# About this task
The answer must consist solely of the lines from the one with "Task: Click the 모두보기 view all link" through the last line of the data, copied exactly, with no pictures.

# Records
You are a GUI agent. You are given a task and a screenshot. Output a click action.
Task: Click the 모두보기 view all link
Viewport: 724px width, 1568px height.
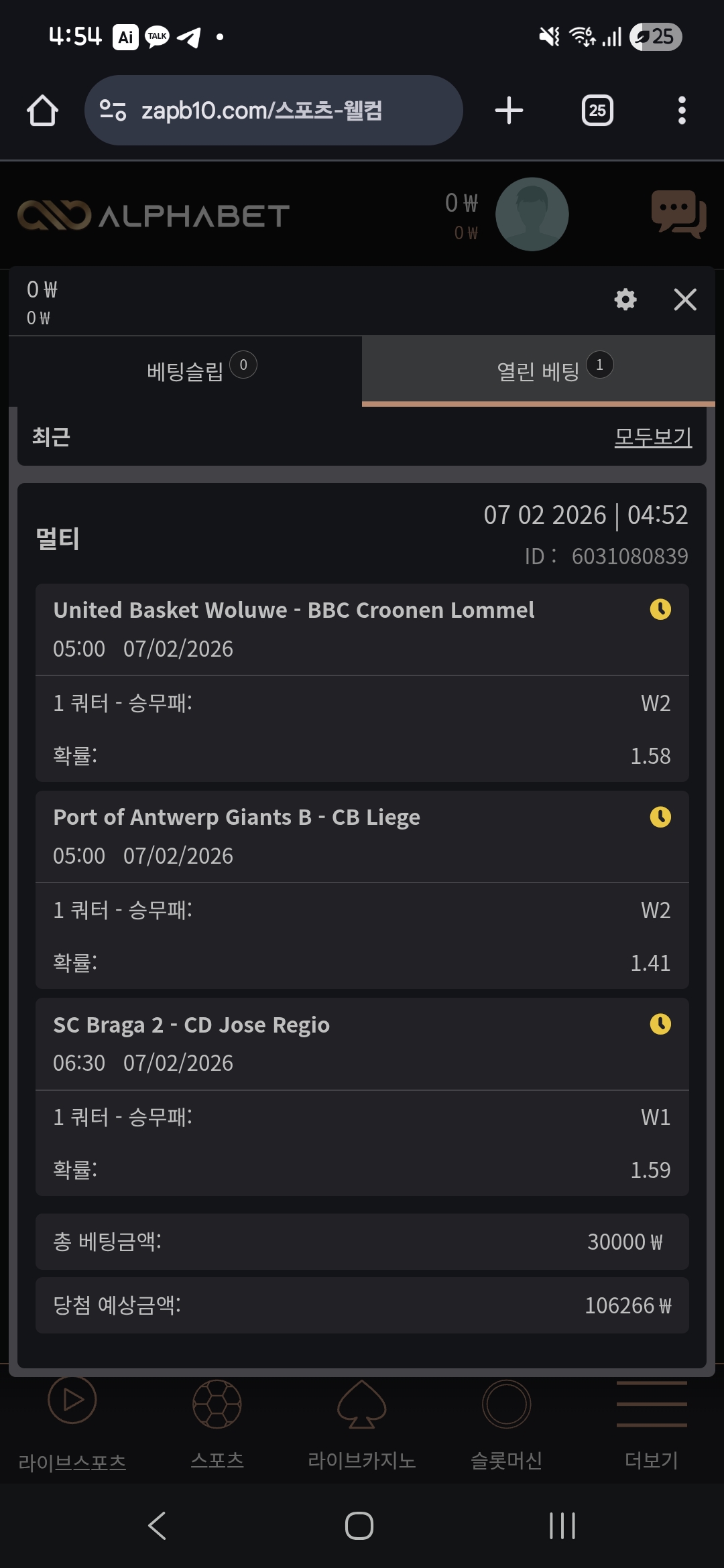coord(653,438)
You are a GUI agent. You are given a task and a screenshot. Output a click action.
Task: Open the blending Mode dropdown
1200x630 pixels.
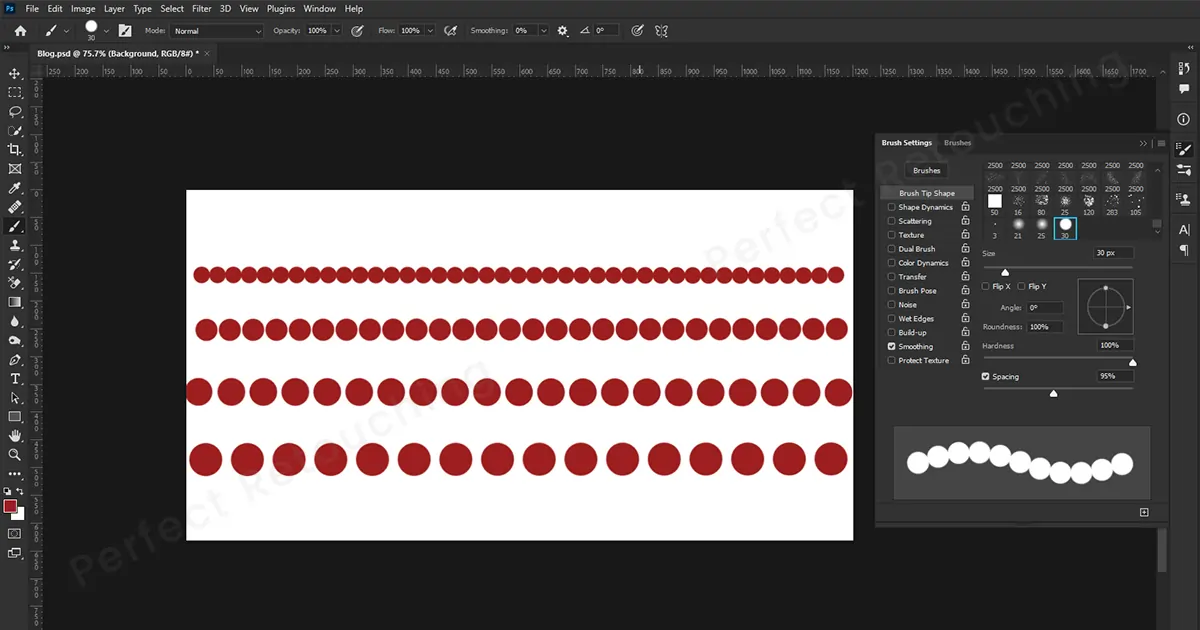coord(217,30)
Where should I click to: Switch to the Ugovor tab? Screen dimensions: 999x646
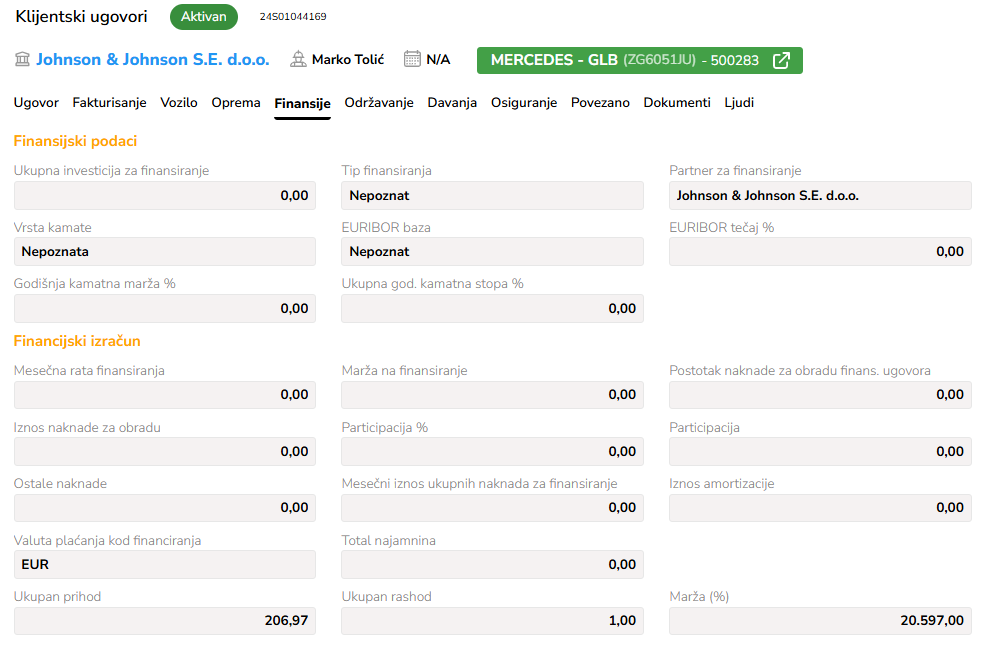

# Solution for this task
Task: Click the 모두보기 view all link
Viewport: 724px width, 1568px height.
coord(653,438)
You are a GUI agent. You are given a task and a screenshot. Output a click action.
Task: Open the blending Mode dropdown
1200x630 pixels.
coord(217,30)
Where should I click to: Switch to the Ugovor tab? Screen dimensions: 999x646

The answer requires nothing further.